Kemudian kami makan bersama. Kami, masing-masing dihidangkan satu ayam bulat yang di-lawar dan satu lagi ayam panggang. Nasi yang dihidangkan adalah beras pare gogo, beras wangi padi ladang yang terkenal di Sumba.
Kami makan dengan lahap sekali, maklum menunya sangat enak. Tentu saja daging ayam kampung tersebut tidak bisa kami habiskan, karena masing-masing mendapat jatah dua ekor. Sisanya dibungkuskan oleh mereka untuk kami bawa pulang. Tradisi kami memang begitulah, jadi tidak bisa ditolak lagi.
Setelah makan kenyang, salah seorang dari kami, namanya Emanuel Ndaha Takki, menyeletuk dalam nada humor, "Inilah unik dan asyiknya. Betapa sangat indahnya Natal di kampung adat. Kalau di kota, satu ekor ayam dimakan banyak orang. Ayam potong lagi, yang dipaksa cepat besar. Nasinya, dari beras oplosan lagi, yang diproduksi dengan pupuk kimiawi. Kita tidak boleh malas lagi datang ke kampung. Kalau kami datang lagi, masak yang lebih enak lagi ya!
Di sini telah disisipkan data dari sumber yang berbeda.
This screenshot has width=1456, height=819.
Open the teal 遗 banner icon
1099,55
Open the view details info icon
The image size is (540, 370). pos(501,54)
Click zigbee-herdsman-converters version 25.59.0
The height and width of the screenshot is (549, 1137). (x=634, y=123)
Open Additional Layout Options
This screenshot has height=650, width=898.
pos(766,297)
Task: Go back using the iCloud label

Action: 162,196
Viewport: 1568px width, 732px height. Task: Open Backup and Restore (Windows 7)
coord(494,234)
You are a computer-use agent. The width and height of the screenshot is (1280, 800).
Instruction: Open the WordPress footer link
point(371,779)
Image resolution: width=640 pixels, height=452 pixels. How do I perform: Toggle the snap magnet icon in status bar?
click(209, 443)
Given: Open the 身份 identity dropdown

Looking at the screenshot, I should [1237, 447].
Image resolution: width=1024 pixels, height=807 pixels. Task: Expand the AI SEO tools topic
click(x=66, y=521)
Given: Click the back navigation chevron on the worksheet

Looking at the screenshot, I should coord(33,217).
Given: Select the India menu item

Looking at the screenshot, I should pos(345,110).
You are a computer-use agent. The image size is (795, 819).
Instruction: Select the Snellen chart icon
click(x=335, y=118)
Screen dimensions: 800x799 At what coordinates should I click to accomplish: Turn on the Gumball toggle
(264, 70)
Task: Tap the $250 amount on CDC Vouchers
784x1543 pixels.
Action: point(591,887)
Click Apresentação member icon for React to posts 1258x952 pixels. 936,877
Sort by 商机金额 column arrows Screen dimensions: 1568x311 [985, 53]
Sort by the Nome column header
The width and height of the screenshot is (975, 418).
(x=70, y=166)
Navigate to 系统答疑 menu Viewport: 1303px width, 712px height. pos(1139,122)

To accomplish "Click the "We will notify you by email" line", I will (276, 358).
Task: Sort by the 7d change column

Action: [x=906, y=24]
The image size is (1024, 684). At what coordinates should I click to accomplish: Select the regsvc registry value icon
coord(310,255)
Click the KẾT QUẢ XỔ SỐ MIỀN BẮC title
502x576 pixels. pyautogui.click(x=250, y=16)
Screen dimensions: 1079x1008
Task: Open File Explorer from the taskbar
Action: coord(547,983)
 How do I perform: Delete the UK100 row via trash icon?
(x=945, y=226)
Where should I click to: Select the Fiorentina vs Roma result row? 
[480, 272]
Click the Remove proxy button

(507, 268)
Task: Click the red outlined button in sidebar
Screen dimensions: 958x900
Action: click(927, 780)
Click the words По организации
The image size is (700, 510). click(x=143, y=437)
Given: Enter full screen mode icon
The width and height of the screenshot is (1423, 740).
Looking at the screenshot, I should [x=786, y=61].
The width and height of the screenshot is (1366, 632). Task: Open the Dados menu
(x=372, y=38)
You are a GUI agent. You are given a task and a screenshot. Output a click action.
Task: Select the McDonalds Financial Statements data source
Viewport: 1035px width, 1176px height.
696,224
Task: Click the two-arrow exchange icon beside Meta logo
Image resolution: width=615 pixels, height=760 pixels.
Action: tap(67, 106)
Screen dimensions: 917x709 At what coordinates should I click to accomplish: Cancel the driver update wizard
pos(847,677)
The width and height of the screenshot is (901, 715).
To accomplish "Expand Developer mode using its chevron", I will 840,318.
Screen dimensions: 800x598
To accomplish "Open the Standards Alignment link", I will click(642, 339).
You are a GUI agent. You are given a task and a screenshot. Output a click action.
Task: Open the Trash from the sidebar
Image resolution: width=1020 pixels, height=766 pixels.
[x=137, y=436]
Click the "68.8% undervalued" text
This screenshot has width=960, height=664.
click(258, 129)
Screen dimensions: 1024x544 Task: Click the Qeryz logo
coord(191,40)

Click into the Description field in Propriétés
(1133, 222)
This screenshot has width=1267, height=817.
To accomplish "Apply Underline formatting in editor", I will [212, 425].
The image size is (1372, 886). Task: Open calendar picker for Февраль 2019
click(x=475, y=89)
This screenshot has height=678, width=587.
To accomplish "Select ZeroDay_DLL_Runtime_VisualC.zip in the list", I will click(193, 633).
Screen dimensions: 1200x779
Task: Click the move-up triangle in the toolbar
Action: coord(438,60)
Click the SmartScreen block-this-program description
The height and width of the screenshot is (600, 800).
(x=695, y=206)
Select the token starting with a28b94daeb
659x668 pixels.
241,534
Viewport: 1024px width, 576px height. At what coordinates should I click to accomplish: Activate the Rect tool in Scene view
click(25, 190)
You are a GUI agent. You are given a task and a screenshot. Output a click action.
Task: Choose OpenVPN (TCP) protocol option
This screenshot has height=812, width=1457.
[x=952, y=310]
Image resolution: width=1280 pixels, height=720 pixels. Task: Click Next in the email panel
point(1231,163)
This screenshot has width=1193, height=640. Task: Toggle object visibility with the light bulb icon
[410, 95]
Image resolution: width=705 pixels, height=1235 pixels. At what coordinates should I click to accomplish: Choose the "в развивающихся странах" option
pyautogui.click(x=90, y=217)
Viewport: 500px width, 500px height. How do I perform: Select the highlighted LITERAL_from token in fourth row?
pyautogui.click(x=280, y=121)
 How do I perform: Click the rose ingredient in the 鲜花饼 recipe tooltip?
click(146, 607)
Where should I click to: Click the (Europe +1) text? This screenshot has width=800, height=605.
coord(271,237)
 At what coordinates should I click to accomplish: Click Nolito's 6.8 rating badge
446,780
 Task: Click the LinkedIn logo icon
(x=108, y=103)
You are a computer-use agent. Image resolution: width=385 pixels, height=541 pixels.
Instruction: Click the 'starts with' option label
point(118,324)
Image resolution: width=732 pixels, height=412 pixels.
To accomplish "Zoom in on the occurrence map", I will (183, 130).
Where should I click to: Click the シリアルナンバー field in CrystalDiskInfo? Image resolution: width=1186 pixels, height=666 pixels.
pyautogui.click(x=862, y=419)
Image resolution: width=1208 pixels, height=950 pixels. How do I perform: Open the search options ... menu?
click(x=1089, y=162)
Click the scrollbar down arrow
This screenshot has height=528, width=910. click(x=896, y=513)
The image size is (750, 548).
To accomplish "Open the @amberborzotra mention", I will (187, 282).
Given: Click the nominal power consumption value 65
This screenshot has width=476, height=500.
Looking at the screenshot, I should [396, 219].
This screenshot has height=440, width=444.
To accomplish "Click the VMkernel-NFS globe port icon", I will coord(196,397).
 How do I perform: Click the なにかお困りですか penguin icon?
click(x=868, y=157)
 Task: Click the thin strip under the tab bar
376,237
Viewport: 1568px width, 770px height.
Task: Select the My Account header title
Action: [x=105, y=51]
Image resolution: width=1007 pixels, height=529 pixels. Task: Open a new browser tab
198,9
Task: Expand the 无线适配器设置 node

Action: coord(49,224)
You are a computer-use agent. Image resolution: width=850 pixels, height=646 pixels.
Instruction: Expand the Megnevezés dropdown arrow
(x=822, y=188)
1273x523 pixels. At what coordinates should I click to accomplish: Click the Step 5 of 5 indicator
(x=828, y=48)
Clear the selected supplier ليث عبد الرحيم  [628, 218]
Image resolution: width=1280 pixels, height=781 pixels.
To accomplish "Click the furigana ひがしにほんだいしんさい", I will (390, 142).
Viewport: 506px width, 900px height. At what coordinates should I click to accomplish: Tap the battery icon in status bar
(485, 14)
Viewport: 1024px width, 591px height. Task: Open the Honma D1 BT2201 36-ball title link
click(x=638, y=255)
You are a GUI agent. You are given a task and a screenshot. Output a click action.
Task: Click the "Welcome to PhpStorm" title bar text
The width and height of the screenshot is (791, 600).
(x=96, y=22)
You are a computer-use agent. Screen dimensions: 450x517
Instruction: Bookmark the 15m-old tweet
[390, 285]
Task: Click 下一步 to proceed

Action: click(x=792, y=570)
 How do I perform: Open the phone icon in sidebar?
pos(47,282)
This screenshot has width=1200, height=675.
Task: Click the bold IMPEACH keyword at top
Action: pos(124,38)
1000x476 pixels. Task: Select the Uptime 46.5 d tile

Jangan lupa ikan mentah juga ya!"
Komentar Emanuel tersebut, disambut gelak-tawa oleh semua yang ada. Suasana kembali dalam senda-gurau lagi.
Ketika mentari sudah condong ke ufuk barat, kami berpamitan. Dalam perjalanan, kami saling mengingatkan untuk selalu datang berkunjung ke kampung sesuai pesan Rato Nale tadi.